Segment Start: RECORDED INFORMATION

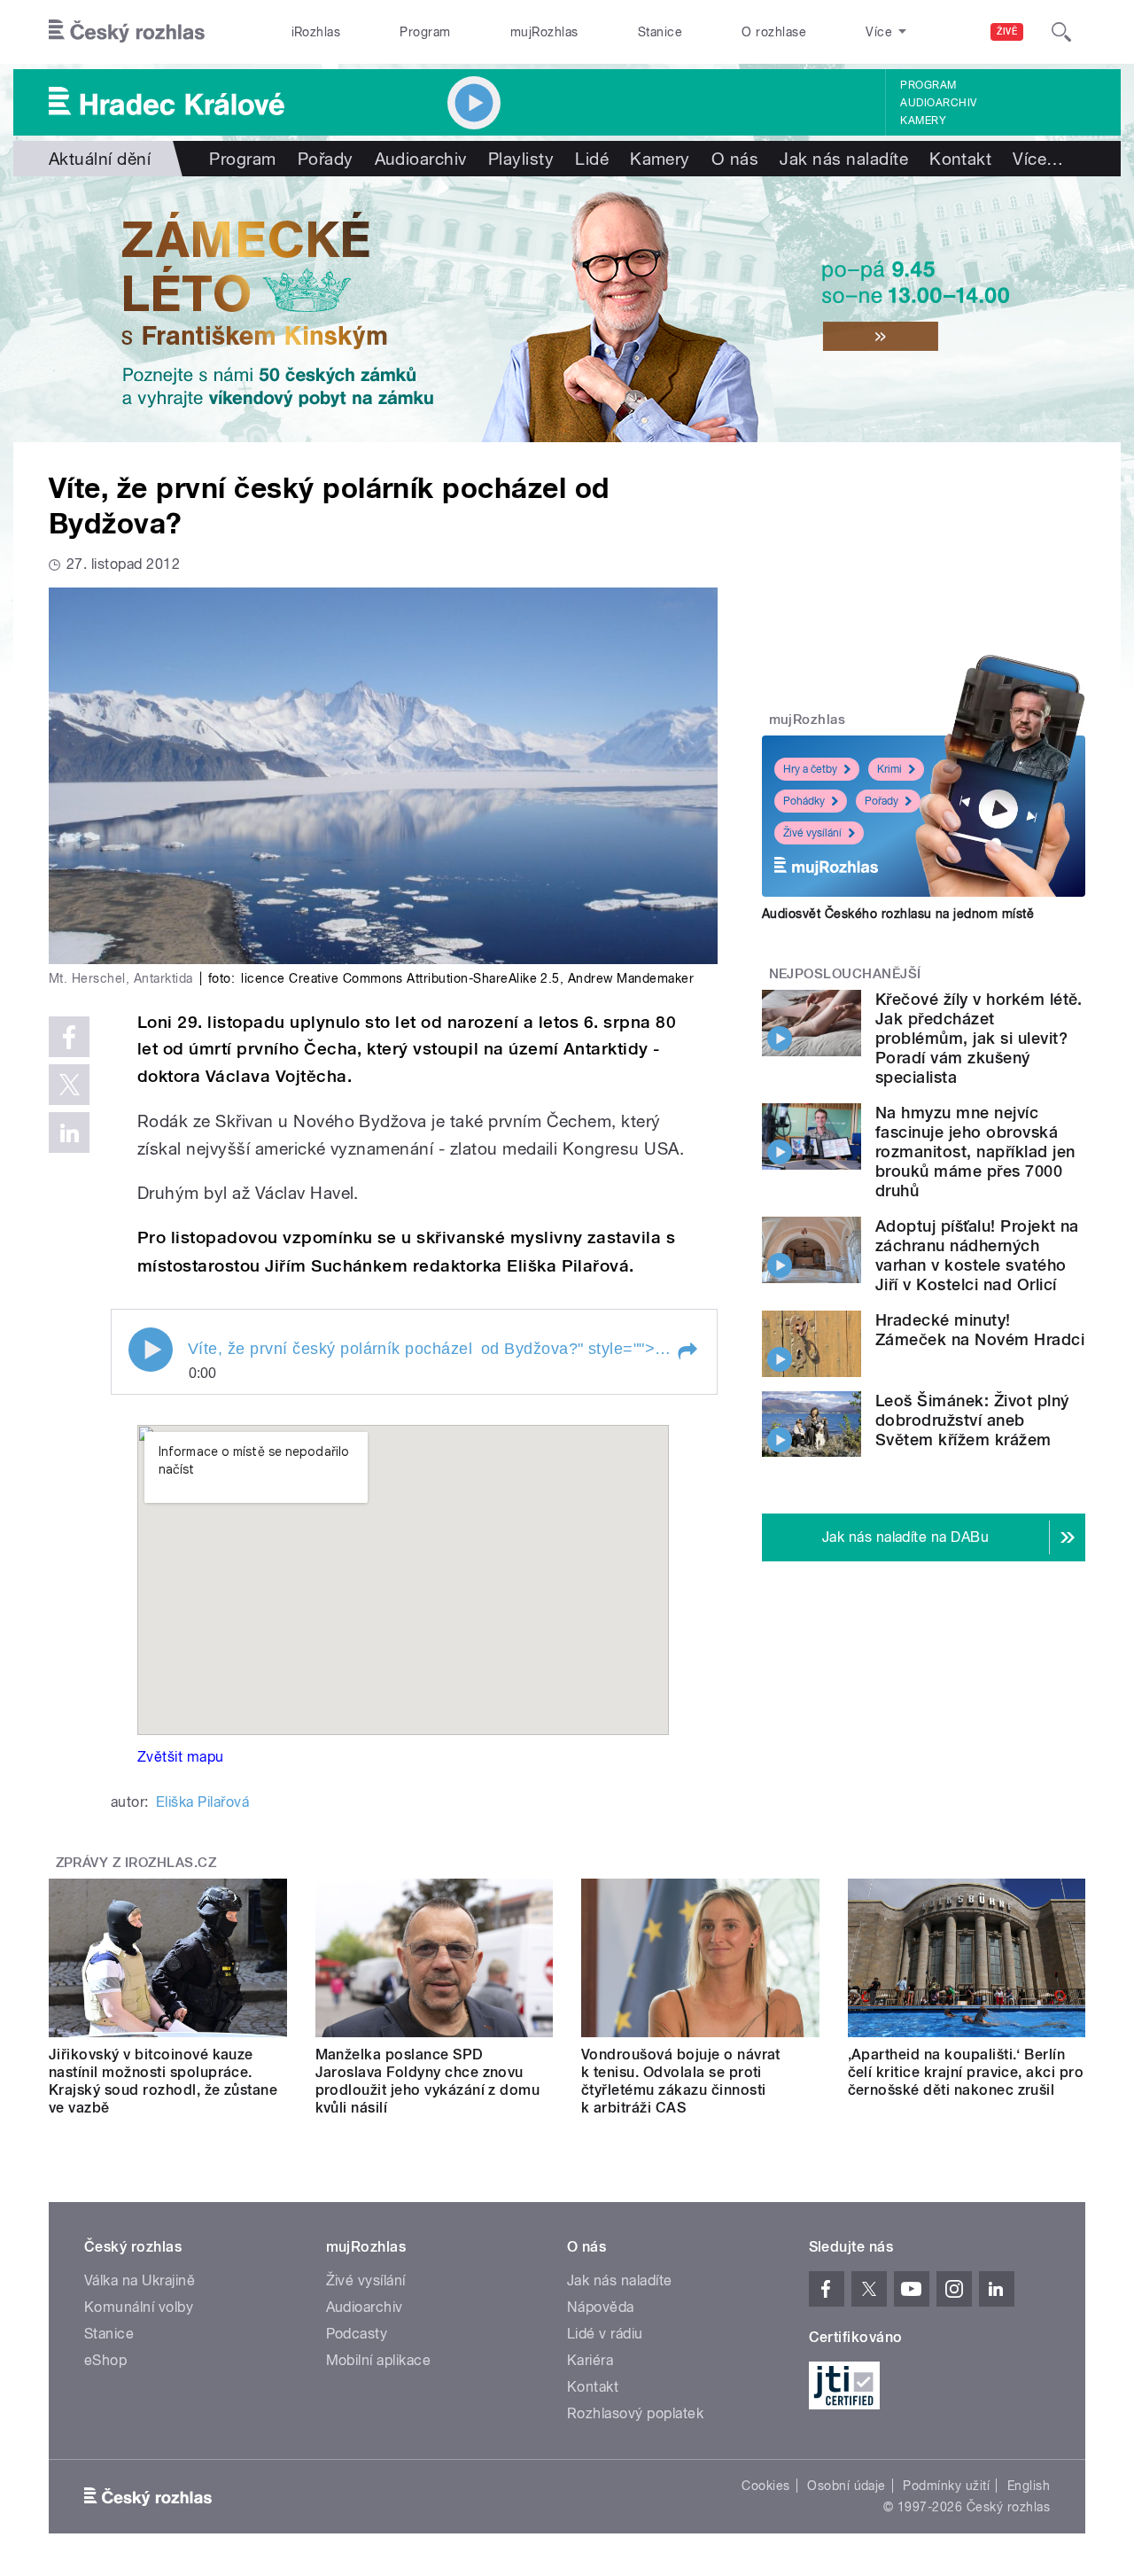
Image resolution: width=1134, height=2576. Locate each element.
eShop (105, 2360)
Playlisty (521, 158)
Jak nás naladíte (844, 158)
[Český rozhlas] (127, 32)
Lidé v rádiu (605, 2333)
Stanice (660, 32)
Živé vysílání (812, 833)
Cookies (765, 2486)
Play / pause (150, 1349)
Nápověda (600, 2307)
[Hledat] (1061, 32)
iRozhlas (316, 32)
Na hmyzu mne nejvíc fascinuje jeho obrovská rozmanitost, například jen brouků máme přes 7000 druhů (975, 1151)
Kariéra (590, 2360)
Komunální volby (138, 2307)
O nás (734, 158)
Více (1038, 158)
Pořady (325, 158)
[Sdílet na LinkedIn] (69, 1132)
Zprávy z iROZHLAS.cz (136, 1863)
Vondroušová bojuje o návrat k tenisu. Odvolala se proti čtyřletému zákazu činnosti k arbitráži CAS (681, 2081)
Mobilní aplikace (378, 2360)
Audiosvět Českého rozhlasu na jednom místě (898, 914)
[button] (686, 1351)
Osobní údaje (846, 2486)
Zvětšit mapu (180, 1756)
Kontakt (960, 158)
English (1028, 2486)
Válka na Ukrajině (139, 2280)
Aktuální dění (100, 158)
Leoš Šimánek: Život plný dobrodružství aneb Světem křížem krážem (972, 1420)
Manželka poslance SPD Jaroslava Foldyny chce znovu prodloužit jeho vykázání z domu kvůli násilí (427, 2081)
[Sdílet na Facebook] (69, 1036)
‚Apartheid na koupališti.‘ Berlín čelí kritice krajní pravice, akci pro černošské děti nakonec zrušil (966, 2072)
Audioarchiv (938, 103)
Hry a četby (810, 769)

Segment End: RECORDED INFORMATION

**WHAT IS EXPECTED:**
Go through the data above and find the lines with the word "jeho". Copy each of those lines.

**FINISHED TASK:**
Na hmyzu mne nejvíc fascinuje jeho obrovská rozmanitost, například jen brouků máme přes 7000 druhů (975, 1151)
Manželka poslance SPD Jaroslava Foldyny chce znovu prodloužit jeho vykázání z domu kvůli násilí (427, 2081)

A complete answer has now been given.